OptumHealth, the slice of UnitedHealth’s vast Optum business that focuses on providing health care, is angling to be the “partner of choice for consumers, providers, employers, payers and government entities across the entire continuum of care,” according to a company spokeswoman.

At UnitedHealth Group’s annual investors conference, OptumHealth Chief Executive Andrew Hayek said internal data show that its 200 surgical centers can perform many procedures at 50 percent to 75 percent lower costs than in a hospital setting. Its MedExpress neighborhood urgent care centers provide 90 percent of the care given in hospital emergency rooms at 90 percent lower costs. (Also last week, an executive with Walgreens Boots Alliance revealed plans to collaborate with UnitedHealth to open urgent-care centers in “a handful” of Walgreens stores in four states.)

UnitedHealth’s medical groups around the country include more than 20,000 primary and specialty care physicians in risk-bearing payment arrangements, which means the physician practices can lose money when patient care doesn’t meet expectations for quality — another concept that was enshrined in the Affordable Care Act, but with health care providers in the driver’s seat.

UnitedHealth is projecting 28 percent earnings growth this year for its OptumHealth business, with operating profits of $1.8 billion, and is projecting at least 29 percent earnings growth next year.
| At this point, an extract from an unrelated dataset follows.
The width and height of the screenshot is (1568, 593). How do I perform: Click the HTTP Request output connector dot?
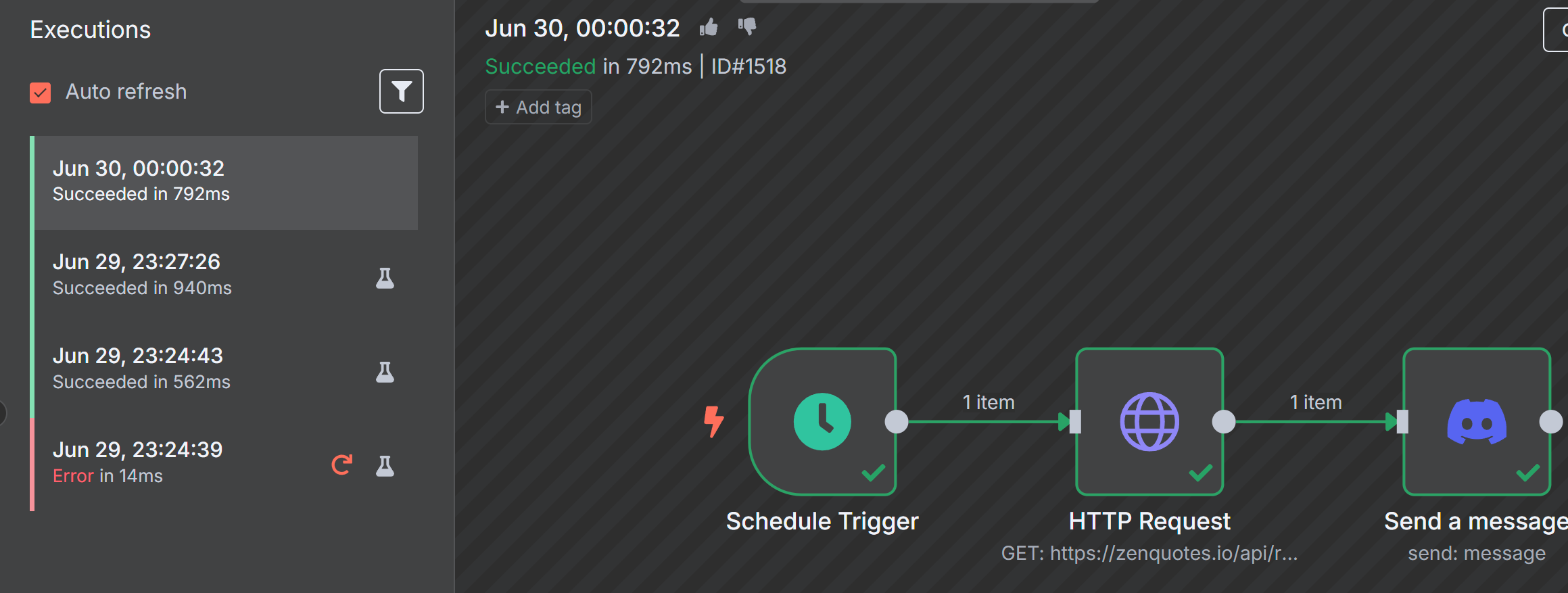click(x=1224, y=421)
OptumHealth served 91 million this year, up 8 million from last year.

CVS and Aetna are not as far along on their path to providing direct care, but executives at both organizations last week made it clear that providing cheaper care will be a central goal in combining their businesses.

CVS runs 1,100 MinuteClinic walk-in clinics in its drugstores and in some Target stores around the country. It also employs some 4,000 “nursing professionals” who provide care in the clinics and in customers’ homes. But the companies have more than $2 billion in capital spending committed in coming years to build stores and modify existing outlets to become “health care hubs.”
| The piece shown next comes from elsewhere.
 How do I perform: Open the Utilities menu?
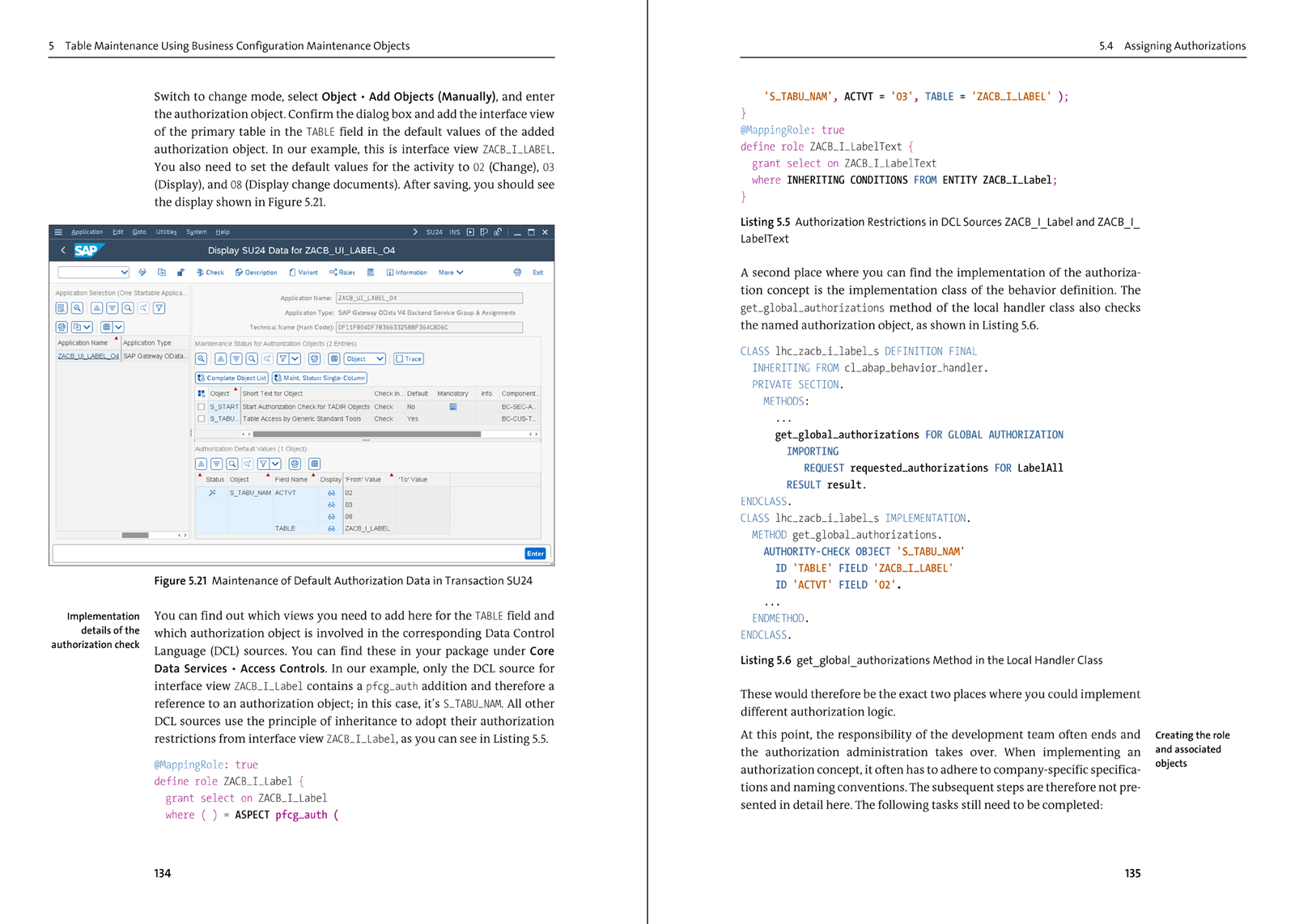(166, 232)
The hubs would encompass “digital tools” and care provided in the home, as well as expanded offerings in the clinics, CVS Health Chief Executive Larry Merlo told investors last week.

“When we talk about creating a new front door to health care, we talk about how we can ensure, because we’re in the community, we’re seeing those patients, we’re becoming part of their daily lives and routines, we can get them on that care plan, help them achieve their best health and at the same time, reduce the cost of care that we’re incurring today,” Merlo said.

While performing more health care services in drugstores and department stores may end up producing returns for investors, the benefits for overall health care spending and patients remain unclear.

In a comprehensive analysis of the impact of retail medical clinics, a team of researchers including Mehrotra recently concluded that health care use data from 2007 to 2012 show no clear evidence that having a retail clinic within a 10-minute drive of a hospital emergency room reduced emergency-room use, which is considered a major driver of costs.

Although there was evidence of a small drop in emergency-room use among patients with private insurance, overall, “our results do not support the idea that patients will visit a retail clinic as an alternative,” to emergency rooms, the researchers wrote in the April issue of Annals of Emergency Medicine.

Further, patients may be using retail clinics for minor illnesses they would have otherwise treated with chicken soup and aspirin, the authors hypothesized. They also noted that people who use emergency rooms for less-severe health problems tend to be covered by Medicaid, which at the time was accepted by just 60 percent of retail clinics.

“Many retail clinics have opted to open in communities with higher incomes and higher rates of private insurance such as outer-ring suburbs and not in low-income, inner-city areas,” the study authors wrote. “Therefore, patients with private insurance might be most affected by the entry of retail clinics.”